[[ Data in this exercise, beginning ]]
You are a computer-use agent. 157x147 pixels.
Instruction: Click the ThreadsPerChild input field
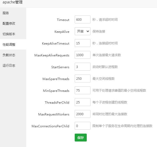click(x=83, y=102)
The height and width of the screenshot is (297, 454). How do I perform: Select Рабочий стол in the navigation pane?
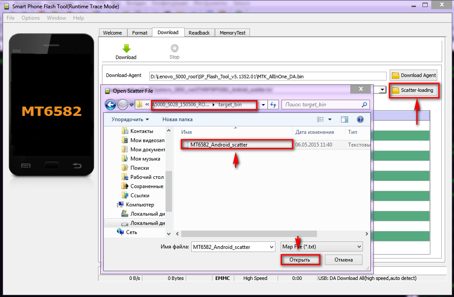[x=147, y=177]
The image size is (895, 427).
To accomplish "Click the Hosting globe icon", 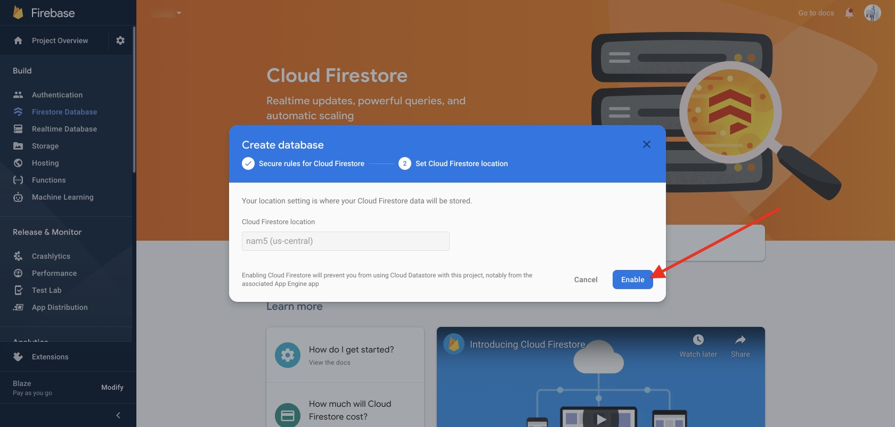I will [18, 163].
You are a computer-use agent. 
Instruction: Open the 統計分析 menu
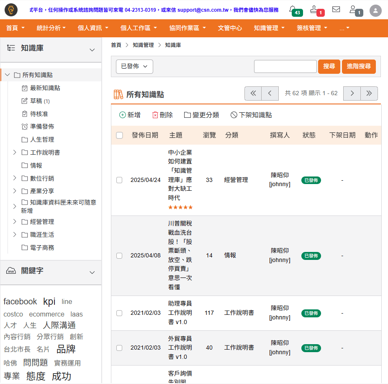51,28
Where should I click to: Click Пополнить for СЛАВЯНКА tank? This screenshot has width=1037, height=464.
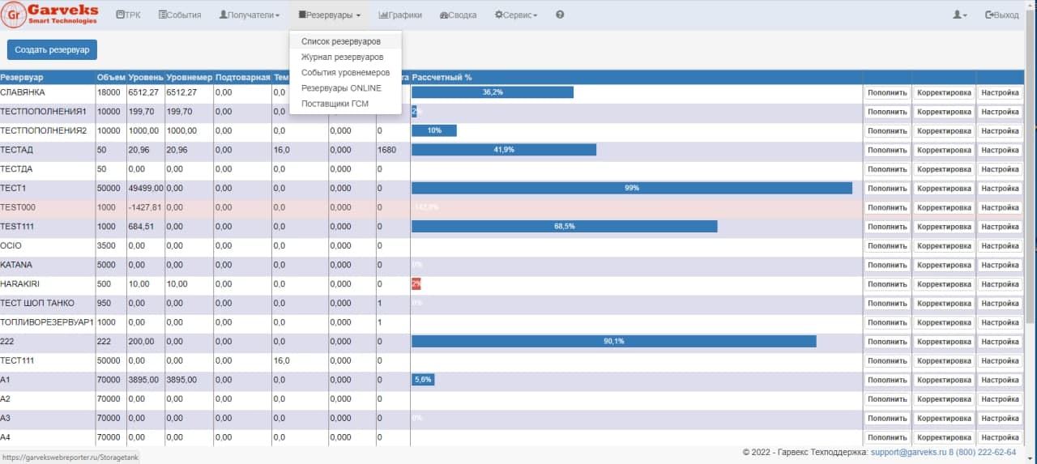[887, 92]
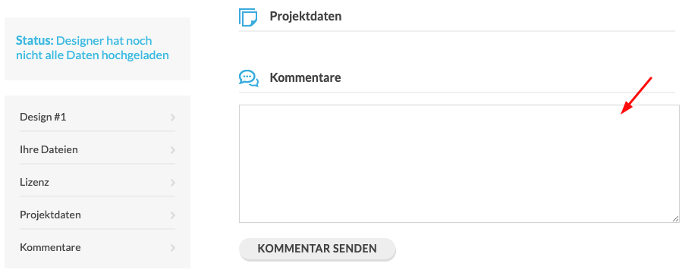
Task: Jump to Kommentare via sidebar menu
Action: point(97,247)
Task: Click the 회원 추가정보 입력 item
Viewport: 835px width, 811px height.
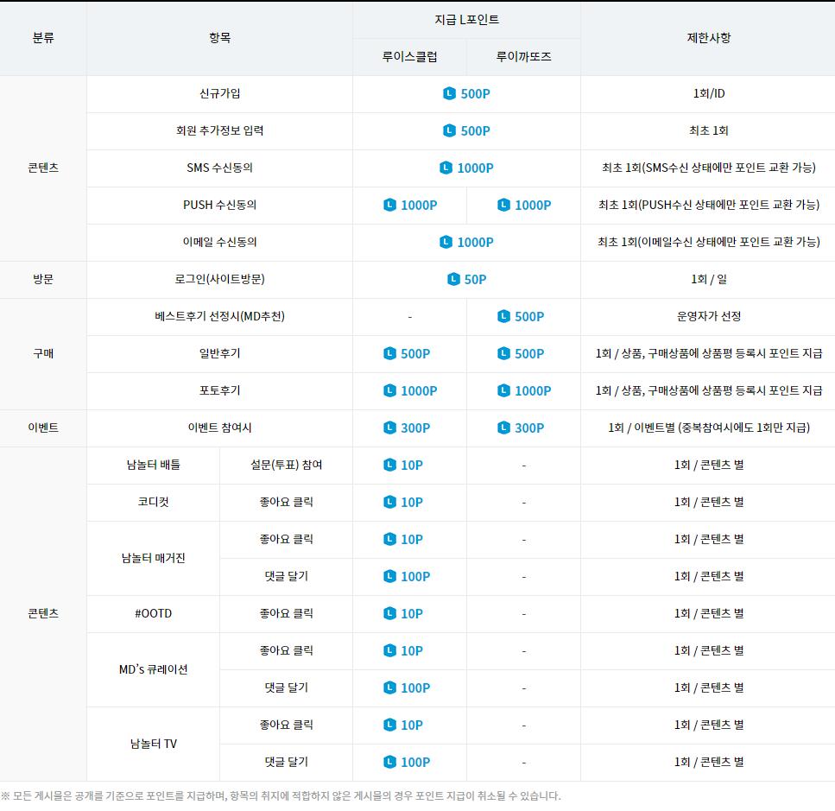Action: (x=219, y=131)
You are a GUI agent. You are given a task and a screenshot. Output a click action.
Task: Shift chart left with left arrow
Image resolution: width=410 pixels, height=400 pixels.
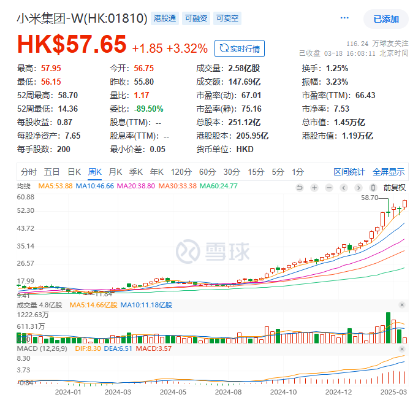[344, 188]
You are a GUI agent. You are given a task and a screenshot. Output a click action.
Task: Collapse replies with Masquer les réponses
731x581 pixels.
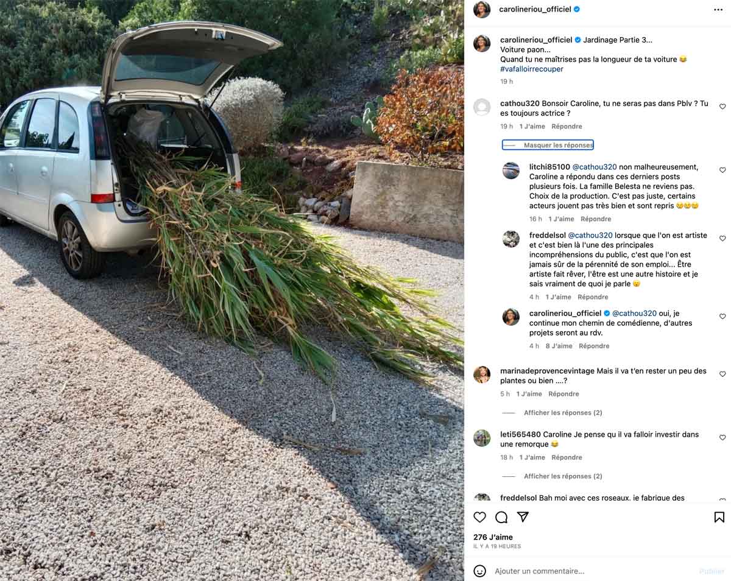(548, 145)
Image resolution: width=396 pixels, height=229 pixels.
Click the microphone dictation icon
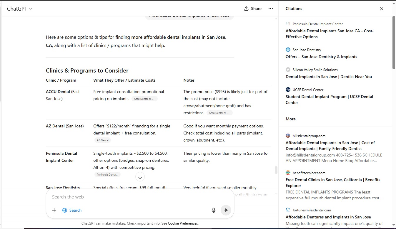(214, 210)
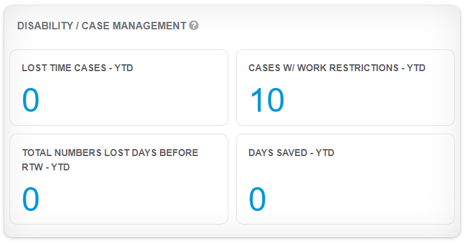The width and height of the screenshot is (465, 244).
Task: Click the Days Saved value 0
Action: coord(257,199)
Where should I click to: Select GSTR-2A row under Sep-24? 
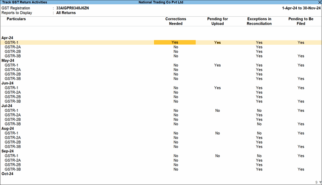(12, 160)
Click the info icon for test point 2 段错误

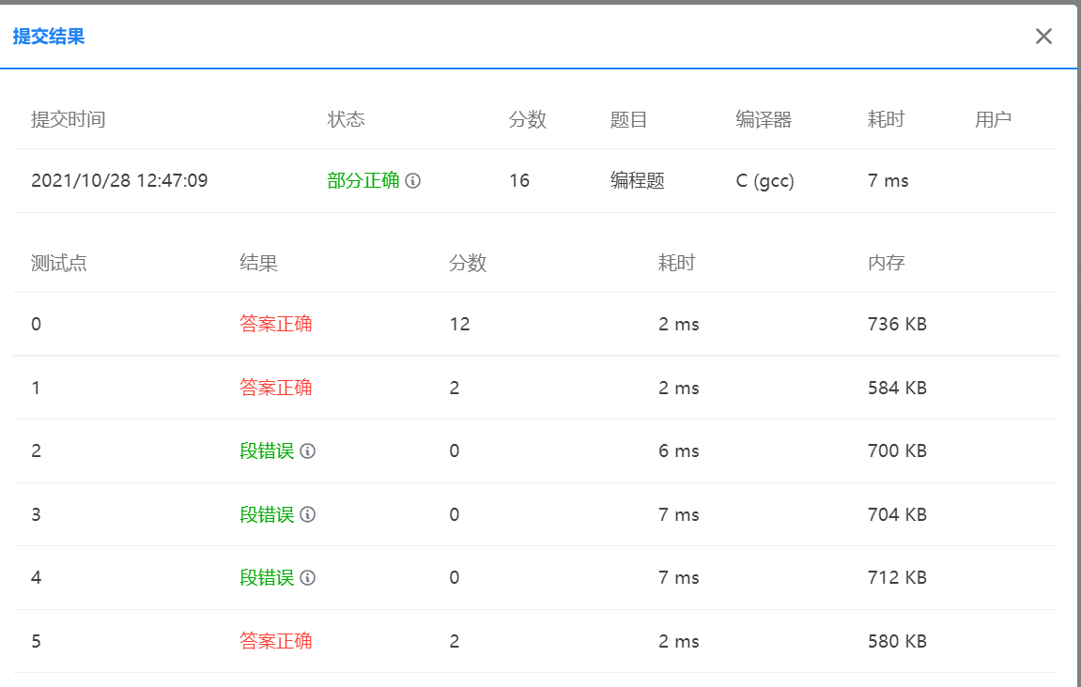pos(309,450)
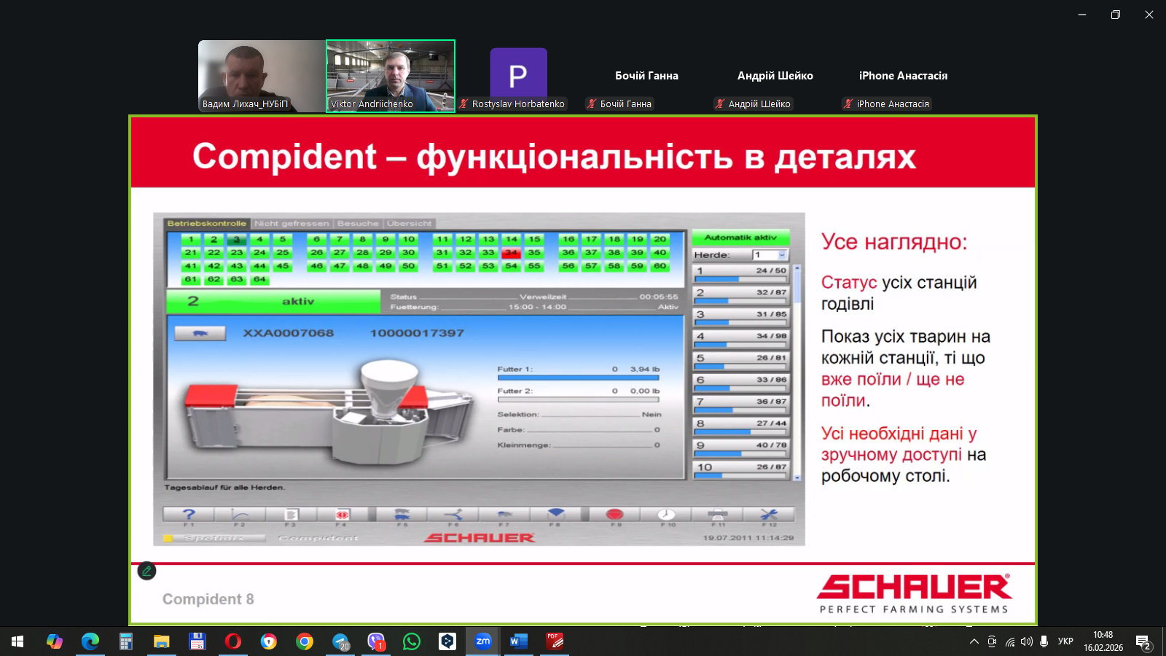
Task: Switch to the Nicht gefressen tab
Action: tap(292, 224)
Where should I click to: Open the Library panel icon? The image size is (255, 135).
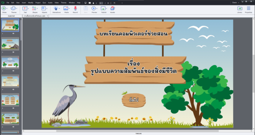(239, 8)
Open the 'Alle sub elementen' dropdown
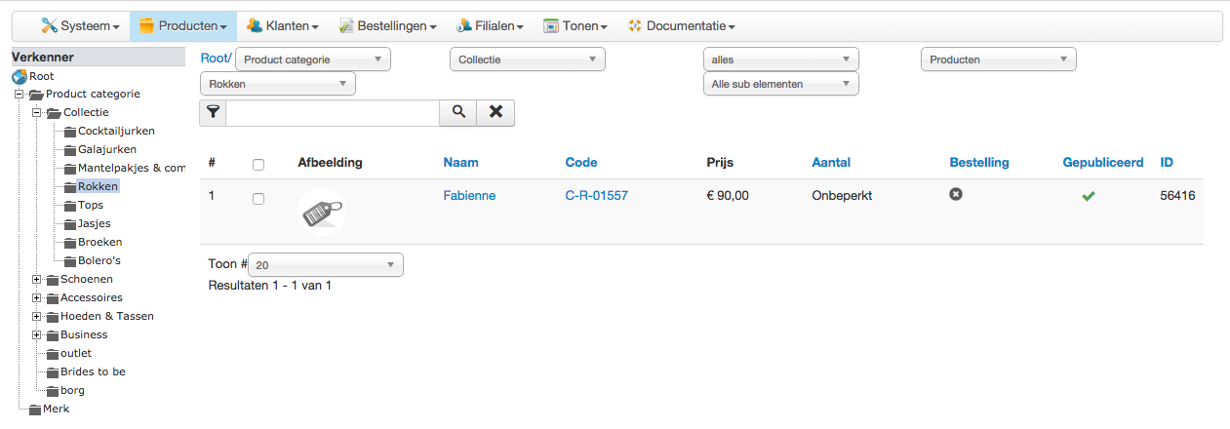This screenshot has width=1230, height=429. click(x=780, y=84)
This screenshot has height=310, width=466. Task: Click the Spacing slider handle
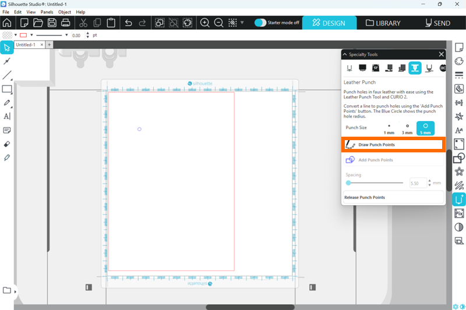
[[ Data in this exercise, end ]]
* [Task] Exact repetition required: repeat the first line of the listing above, the line containing "The image size is (895, 427).", and every line between, leaving out pictures.

* [Completed task]
You are a computer-use agent. 157x147 pixels.
Instruction: Click the ThreadsPerChild input field
click(x=83, y=102)
The height and width of the screenshot is (297, 454). How do I perform: Select Рабочий стол in the navigation pane?
[x=147, y=177]
The image size is (895, 427).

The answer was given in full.